◆ TASK OBJECTIVE ◆
When you reach the entries, transcribe each one exactly.

◆ PROVIDED RECORDS ◆
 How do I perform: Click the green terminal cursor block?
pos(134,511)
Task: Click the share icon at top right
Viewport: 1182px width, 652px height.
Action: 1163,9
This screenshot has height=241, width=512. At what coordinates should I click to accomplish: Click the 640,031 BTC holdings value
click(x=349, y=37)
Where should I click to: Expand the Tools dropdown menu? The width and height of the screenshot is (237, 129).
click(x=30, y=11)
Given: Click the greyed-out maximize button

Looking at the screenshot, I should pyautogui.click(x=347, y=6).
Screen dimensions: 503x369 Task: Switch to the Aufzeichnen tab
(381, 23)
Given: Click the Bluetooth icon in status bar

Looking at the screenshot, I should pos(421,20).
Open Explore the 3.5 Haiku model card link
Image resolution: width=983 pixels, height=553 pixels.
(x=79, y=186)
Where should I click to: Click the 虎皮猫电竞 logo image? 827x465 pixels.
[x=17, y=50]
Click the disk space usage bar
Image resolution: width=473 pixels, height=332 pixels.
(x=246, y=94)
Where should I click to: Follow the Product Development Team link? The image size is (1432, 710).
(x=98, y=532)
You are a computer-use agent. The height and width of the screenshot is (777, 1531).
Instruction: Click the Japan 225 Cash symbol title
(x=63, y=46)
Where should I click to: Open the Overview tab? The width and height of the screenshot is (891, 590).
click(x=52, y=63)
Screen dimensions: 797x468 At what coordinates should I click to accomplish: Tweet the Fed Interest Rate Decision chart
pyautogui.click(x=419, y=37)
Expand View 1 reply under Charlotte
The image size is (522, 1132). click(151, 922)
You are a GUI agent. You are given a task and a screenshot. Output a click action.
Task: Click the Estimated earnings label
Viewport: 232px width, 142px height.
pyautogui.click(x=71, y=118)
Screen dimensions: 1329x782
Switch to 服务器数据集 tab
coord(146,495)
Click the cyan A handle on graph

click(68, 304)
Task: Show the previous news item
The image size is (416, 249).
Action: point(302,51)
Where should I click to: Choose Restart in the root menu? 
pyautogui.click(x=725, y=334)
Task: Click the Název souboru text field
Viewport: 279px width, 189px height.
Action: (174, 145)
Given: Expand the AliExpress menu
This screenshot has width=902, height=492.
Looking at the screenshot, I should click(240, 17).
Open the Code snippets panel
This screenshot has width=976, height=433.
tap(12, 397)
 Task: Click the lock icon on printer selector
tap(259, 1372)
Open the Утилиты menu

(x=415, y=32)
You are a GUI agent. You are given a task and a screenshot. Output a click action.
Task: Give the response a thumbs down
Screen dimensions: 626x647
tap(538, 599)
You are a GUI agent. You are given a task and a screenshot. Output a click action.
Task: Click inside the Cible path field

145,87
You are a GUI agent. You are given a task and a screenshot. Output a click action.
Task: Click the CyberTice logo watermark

◆ ANSWER FOR THIS EXERCISE ◆
 How do I perform: Click the green terminal cursor block?
pos(134,511)
Task: Click the share icon at top right
Viewport: 1182px width, 652px height.
Action: 1163,9
This screenshot has height=241, width=512. At what coordinates should I click to accomplish: Click the 640,031 BTC holdings value
click(x=349, y=37)
Where should I click to: Expand the Tools dropdown menu? The width and height of the screenshot is (237, 129).
click(x=30, y=11)
Given: Click the greyed-out maximize button

Looking at the screenshot, I should pyautogui.click(x=347, y=6).
Screen dimensions: 503x369 Task: Switch to the Aufzeichnen tab
(381, 23)
Given: Click the Bluetooth icon in status bar

Looking at the screenshot, I should pos(421,20).
Open Explore the 3.5 Haiku model card link
Image resolution: width=983 pixels, height=553 pixels.
(x=79, y=186)
Where should I click to: Click the 虎皮猫电竞 logo image? 827x465 pixels.
[x=17, y=50]
Click the disk space usage bar
Image resolution: width=473 pixels, height=332 pixels.
(x=246, y=94)
Where should I click to: Follow the Product Development Team link? The image size is (1432, 710).
(x=98, y=532)
You are a computer-use agent. The height and width of the screenshot is (777, 1531).
Instruction: Click the Japan 225 Cash symbol title
(x=63, y=46)
Where should I click to: Open the Overview tab? The width and height of the screenshot is (891, 590).
click(x=52, y=63)
Screen dimensions: 797x468 At what coordinates should I click to accomplish: Tweet the Fed Interest Rate Decision chart
pyautogui.click(x=419, y=37)
Expand View 1 reply under Charlotte
The image size is (522, 1132). click(151, 922)
You are a GUI agent. You are given a task and a screenshot. Output a click action.
Task: Click the Estimated earnings label
Viewport: 232px width, 142px height.
pyautogui.click(x=71, y=118)
Screen dimensions: 1329x782
Switch to 服务器数据集 tab
coord(146,495)
Click the cyan A handle on graph

click(68, 304)
Task: Show the previous news item
The image size is (416, 249).
Action: point(302,51)
Where should I click to: Choose Restart in the root menu? 
pyautogui.click(x=725, y=334)
Task: Click the Název souboru text field
Viewport: 279px width, 189px height.
Action: (174, 145)
Given: Expand the AliExpress menu
This screenshot has width=902, height=492.
Looking at the screenshot, I should click(240, 17).
Open the Code snippets panel
This screenshot has width=976, height=433.
tap(12, 397)
 Task: Click the lock icon on printer selector
tap(259, 1372)
Open the Утилиты menu

(x=415, y=32)
You are a GUI agent. You are given a task and a screenshot. Output a click action.
Task: Give the response a thumbs down
Screen dimensions: 626x647
tap(538, 599)
You are a GUI agent. You are given a task and a screenshot. Output a click action.
Task: Click inside the Cible path field

145,87
You are a GUI agent. You are given a task and a screenshot. Output a click action.
Task: Click the CyberTice logo watermark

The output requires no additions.